Division of Hematology/Medical Oncology, Department of Medicine, Taichung Veterans General Hospital, Taichung City, Taiwan; Ph.D. Program for Cancer Molecular Biology and Drug Discovery, and Graduate Institute of Cancer Biology and Drug Discovery, College of Medical Science and Technology, Taipei Medical University, Taipei, Taiwan; Department of Post-Baccalaureate Medicine, College of Medicine, National Chung-Hsing University, Taichung, Taiwan.

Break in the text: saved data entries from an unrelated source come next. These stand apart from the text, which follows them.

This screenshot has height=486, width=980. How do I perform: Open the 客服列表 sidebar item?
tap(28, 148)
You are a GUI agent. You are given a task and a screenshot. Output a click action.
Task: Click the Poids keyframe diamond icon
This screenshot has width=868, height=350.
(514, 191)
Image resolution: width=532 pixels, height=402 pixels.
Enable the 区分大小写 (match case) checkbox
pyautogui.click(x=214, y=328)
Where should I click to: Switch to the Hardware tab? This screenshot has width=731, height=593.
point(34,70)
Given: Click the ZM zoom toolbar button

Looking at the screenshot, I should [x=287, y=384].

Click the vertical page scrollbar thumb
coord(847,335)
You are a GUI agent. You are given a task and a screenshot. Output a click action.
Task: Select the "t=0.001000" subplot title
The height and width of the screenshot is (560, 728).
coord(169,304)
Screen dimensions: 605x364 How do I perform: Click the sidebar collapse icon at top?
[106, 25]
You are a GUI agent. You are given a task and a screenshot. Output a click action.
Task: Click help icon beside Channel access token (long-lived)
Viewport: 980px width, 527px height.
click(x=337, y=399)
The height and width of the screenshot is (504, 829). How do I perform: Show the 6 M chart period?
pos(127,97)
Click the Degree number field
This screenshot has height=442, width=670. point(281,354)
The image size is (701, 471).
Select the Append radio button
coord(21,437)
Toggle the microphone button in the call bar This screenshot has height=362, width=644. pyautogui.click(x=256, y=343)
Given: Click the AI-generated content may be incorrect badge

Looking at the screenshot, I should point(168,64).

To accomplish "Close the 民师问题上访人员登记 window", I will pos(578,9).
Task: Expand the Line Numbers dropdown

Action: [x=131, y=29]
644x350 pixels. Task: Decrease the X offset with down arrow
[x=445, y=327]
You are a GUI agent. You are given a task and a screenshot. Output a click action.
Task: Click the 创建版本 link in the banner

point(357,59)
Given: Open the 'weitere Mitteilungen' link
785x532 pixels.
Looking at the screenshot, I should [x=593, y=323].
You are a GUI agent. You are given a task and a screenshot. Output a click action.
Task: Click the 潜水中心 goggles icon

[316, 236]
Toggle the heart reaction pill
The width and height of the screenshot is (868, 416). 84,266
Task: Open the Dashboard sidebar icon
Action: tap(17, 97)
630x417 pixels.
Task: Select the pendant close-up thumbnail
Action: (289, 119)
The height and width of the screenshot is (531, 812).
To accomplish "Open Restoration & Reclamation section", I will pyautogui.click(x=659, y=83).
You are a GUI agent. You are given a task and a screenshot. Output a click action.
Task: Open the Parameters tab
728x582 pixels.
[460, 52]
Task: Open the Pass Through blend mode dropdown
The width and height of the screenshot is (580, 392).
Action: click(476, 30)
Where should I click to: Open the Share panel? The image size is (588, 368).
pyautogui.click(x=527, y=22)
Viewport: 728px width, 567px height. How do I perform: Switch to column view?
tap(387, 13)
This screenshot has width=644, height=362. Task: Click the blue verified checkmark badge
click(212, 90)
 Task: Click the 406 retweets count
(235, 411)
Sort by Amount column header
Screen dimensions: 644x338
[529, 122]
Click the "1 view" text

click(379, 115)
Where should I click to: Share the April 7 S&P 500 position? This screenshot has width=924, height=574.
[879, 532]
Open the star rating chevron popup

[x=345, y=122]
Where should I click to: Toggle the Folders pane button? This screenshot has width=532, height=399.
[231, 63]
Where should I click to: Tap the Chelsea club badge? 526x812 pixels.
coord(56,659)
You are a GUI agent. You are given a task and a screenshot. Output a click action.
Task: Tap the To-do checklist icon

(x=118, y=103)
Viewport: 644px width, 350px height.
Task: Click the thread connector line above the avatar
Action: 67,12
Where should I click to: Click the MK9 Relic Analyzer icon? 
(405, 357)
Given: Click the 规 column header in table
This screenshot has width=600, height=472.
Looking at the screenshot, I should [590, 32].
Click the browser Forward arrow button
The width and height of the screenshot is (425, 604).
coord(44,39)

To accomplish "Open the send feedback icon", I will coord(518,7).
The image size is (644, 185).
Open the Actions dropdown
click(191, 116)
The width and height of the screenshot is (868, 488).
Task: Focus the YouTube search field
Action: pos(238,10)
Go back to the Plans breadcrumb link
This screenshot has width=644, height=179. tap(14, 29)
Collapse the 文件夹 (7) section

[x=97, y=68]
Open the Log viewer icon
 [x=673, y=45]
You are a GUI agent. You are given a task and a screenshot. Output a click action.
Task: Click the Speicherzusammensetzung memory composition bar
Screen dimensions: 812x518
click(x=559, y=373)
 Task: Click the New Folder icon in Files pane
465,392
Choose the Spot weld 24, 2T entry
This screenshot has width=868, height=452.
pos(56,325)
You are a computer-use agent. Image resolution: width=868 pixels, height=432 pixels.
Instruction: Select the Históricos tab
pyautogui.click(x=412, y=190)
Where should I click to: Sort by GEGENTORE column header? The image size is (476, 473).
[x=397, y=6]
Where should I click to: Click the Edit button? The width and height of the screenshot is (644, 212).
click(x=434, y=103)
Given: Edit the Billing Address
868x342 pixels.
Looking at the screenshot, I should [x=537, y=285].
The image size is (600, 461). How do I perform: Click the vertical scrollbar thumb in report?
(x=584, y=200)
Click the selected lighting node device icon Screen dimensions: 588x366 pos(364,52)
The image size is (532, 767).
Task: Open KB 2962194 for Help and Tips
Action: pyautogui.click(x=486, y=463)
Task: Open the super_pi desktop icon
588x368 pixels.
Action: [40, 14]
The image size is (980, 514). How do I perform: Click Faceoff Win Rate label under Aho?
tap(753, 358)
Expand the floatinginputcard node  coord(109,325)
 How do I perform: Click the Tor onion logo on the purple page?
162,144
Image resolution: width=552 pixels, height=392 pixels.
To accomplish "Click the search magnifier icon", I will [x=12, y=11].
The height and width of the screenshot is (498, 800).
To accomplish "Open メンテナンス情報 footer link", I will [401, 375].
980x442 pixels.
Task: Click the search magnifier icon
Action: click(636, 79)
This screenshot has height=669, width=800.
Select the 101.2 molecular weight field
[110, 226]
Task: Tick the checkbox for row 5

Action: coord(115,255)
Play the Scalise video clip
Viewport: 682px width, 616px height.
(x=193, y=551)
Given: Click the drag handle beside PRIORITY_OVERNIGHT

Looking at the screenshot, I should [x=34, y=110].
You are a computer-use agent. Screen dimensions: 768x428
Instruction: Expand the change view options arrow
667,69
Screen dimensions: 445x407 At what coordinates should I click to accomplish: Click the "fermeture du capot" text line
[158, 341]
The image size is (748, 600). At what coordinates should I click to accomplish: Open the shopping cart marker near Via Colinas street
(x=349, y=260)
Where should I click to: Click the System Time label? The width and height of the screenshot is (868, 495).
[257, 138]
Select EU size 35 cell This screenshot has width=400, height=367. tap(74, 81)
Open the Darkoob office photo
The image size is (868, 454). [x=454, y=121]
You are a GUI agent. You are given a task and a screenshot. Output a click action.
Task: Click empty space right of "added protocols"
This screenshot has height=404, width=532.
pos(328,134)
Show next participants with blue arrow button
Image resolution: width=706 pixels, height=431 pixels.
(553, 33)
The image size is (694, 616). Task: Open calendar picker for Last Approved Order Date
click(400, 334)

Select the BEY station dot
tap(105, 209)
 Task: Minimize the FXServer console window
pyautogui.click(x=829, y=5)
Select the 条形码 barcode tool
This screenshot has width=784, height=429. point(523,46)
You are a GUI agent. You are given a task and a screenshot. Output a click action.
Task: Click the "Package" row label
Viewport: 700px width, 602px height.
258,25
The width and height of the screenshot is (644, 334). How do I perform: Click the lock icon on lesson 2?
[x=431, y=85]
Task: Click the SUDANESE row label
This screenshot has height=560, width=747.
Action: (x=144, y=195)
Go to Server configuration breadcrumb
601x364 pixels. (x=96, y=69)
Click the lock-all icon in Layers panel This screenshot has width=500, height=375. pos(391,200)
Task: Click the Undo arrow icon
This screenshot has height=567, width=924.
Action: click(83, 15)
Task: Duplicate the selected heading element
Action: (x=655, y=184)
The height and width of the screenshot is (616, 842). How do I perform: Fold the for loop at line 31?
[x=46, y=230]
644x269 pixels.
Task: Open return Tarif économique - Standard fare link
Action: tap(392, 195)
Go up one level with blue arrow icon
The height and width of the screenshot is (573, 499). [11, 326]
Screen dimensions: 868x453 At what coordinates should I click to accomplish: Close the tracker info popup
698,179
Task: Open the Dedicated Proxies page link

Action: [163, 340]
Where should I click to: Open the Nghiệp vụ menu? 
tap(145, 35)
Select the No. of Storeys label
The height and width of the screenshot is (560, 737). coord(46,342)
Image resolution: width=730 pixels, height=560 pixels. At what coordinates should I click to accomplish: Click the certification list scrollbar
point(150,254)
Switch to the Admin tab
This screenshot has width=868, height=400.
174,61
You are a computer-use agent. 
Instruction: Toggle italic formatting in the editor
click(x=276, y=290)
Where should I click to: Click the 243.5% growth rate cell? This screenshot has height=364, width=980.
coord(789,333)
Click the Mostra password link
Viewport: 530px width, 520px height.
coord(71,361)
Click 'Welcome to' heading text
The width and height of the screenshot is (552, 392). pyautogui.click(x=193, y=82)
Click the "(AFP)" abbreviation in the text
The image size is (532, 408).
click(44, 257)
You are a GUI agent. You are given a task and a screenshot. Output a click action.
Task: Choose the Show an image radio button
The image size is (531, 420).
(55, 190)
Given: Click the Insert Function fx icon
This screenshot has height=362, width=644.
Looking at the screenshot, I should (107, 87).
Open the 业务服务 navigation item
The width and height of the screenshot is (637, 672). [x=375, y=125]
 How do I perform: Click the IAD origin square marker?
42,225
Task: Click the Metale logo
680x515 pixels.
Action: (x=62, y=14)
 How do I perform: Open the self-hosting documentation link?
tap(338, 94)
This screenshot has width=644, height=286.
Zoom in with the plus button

Department of Internal Medicine, Taipei Medical University Hospital, Taipei, Taiwan; Department of Internal Medicine, National Taiwan University Hospital, Taipei, Taiwan.
Pathology. 2024 Aug;56(5):671-680. doi: 10.1016/j.pathol.2024.04.001. Epub 2024 May 20.
Flow cytometry can be applied in the detection of fluorescence in situ hybridisation (FISH) signals to efficiently analyse chromosomal aberrations. However, such interphase chromosome (IC) Flow-FISH protocols are currently limited to detecting a single colour. Furthermore, combining IC Flow-FISH with conventional multicolour flow cytometry is difficult because the DNA-denaturation step in FISH assay also disrupts cellular integrity and protein structures, precluding subsequent antigen-antibody binding and hindering concurrent labeling of surface antigens and FISH signals. We developed a working protocol for concurrent multicolour flow cytometry detection of nuclear IC FISH signals and cell surface markers. The protocol was validated by assaying sex chromosome content of blood cells, which was indicative of chimerism status in patients who had received sex-mismatched allogeneic haematopoietic stem cell transplants (allo-HSCT). The method was also adapted to detect trisomy 12 in chronic lymphocytic leukaemia (CLL) subjects. We first demonstrated the feasibility of this protocol in detecting multiple colours and concurrent nuclear and surface signals with high agreement. In clinical validation experiments, chimerism status was identified in clinical samples (n=56) using the optimised IC Flow-FISH method; the results tightly corresponded to those of conventional slide-based FISH (R=0.9649 for XX cells and 0.9786 for XY cells). In samples from patients who received sex-mismatched allo-HSCT, individual chimeric statuses in different lineages could be clearly distinguished with high flexibility in gating strategies. Furthermore, in CLL samples with trisomy 12, this method could demonstrate that enriched trisomy 12 FISH signal was present in B cells rather than in T cells. Finally, by performing combined labelling of chromosome 12, X chromosome, and surface markers, we could detect rare residual recipient CLL cells with trisomy 12 after allo-HSCT. This adaptable protocol for multicolour and lineage-specific IC Flow-FISH advances the technique to allow for its potential application in various clinical contexts where conventional FISH assays are currently being utilised.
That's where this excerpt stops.